## start DATA

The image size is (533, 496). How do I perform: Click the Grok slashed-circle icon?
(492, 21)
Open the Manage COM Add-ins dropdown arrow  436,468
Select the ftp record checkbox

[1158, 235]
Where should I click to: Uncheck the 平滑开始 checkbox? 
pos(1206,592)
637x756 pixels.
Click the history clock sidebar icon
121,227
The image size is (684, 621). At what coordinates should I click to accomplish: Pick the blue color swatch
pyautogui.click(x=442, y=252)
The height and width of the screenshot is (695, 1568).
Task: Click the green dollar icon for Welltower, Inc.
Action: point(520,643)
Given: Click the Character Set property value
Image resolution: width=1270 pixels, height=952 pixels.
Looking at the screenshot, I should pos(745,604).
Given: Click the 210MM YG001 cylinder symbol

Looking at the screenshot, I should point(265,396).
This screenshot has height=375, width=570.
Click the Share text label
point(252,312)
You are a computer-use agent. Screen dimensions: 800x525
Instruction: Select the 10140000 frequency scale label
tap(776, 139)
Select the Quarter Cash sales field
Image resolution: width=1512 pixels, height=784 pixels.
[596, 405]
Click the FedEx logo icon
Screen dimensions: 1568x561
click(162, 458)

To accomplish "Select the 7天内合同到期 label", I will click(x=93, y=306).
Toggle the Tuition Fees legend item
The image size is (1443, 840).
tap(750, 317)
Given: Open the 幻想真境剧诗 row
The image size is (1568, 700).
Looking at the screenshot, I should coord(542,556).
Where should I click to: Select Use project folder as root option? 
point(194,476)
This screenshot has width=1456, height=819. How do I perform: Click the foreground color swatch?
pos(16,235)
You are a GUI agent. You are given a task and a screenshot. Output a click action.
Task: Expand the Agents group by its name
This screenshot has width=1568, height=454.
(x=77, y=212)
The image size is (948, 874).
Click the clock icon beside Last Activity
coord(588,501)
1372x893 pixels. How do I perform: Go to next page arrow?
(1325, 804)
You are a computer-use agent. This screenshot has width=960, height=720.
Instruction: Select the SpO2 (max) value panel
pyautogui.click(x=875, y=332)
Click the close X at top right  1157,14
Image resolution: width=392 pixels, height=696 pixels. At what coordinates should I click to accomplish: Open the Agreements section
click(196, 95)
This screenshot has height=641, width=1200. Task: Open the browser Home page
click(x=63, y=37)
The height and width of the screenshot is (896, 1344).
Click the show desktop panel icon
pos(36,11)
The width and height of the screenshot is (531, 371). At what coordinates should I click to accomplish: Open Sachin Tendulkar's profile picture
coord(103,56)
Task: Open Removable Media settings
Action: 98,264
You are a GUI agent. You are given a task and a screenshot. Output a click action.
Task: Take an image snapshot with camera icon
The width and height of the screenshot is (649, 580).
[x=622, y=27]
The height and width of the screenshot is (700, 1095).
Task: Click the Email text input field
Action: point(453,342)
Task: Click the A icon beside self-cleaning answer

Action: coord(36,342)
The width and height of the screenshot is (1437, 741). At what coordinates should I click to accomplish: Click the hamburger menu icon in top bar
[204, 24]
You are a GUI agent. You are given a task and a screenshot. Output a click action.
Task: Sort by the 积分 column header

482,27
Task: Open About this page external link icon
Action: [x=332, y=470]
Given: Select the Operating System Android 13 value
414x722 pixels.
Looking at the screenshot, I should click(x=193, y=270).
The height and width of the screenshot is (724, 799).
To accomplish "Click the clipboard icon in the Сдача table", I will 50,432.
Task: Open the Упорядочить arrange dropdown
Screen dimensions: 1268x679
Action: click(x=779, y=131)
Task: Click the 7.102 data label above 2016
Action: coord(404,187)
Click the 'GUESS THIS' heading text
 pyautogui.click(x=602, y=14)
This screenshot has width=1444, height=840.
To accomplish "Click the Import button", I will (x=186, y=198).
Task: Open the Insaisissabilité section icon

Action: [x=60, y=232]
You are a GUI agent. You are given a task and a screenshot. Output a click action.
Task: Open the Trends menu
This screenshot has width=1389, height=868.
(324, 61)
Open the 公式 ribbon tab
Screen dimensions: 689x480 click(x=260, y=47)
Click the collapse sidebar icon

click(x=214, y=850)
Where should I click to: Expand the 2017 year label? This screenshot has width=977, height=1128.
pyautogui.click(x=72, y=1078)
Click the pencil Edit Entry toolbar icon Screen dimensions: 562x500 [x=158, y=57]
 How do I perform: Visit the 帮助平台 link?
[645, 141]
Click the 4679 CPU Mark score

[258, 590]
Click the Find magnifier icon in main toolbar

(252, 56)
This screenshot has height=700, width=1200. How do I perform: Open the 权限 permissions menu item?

## end DATA

Reproduce the records word for word, starting at their first line and ending at the line that contains "pyautogui.click(x=875, y=332)".

▶ [SOLUTION TO THIS TASK]:
The image size is (533, 496). How do I perform: Click the Grok slashed-circle icon?
(492, 21)
Open the Manage COM Add-ins dropdown arrow  436,468
Select the ftp record checkbox

[1158, 235]
Where should I click to: Uncheck the 平滑开始 checkbox? 
pos(1206,592)
637x756 pixels.
Click the history clock sidebar icon
121,227
The image size is (684, 621). At what coordinates should I click to accomplish: Pick the blue color swatch
pyautogui.click(x=442, y=252)
The height and width of the screenshot is (695, 1568).
Task: Click the green dollar icon for Welltower, Inc.
Action: point(520,643)
Given: Click the Character Set property value
Image resolution: width=1270 pixels, height=952 pixels.
Looking at the screenshot, I should pos(745,604).
Given: Click the 210MM YG001 cylinder symbol

Looking at the screenshot, I should point(265,396).
This screenshot has height=375, width=570.
Click the Share text label
point(252,312)
You are a computer-use agent. Screen dimensions: 800x525
Instruction: Select the 10140000 frequency scale label
tap(776, 139)
Select the Quarter Cash sales field
Image resolution: width=1512 pixels, height=784 pixels.
[596, 405]
Click the FedEx logo icon
Screen dimensions: 1568x561
click(162, 458)

To accomplish "Select the 7天内合同到期 label", I will click(x=93, y=306).
Toggle the Tuition Fees legend item
The image size is (1443, 840).
tap(750, 317)
Given: Open the 幻想真境剧诗 row
The image size is (1568, 700).
Looking at the screenshot, I should coord(542,556).
Where should I click to: Select Use project folder as root option? 
point(194,476)
This screenshot has width=1456, height=819. How do I perform: Click the foreground color swatch?
pos(16,235)
You are a GUI agent. You are given a task and a screenshot. Output a click action.
Task: Expand the Agents group by its name
This screenshot has width=1568, height=454.
(x=77, y=212)
The image size is (948, 874).
Click the clock icon beside Last Activity
coord(588,501)
1372x893 pixels. How do I perform: Go to next page arrow?
(1325, 804)
You are a computer-use agent. This screenshot has width=960, height=720.
Instruction: Select the SpO2 (max) value panel
pyautogui.click(x=875, y=332)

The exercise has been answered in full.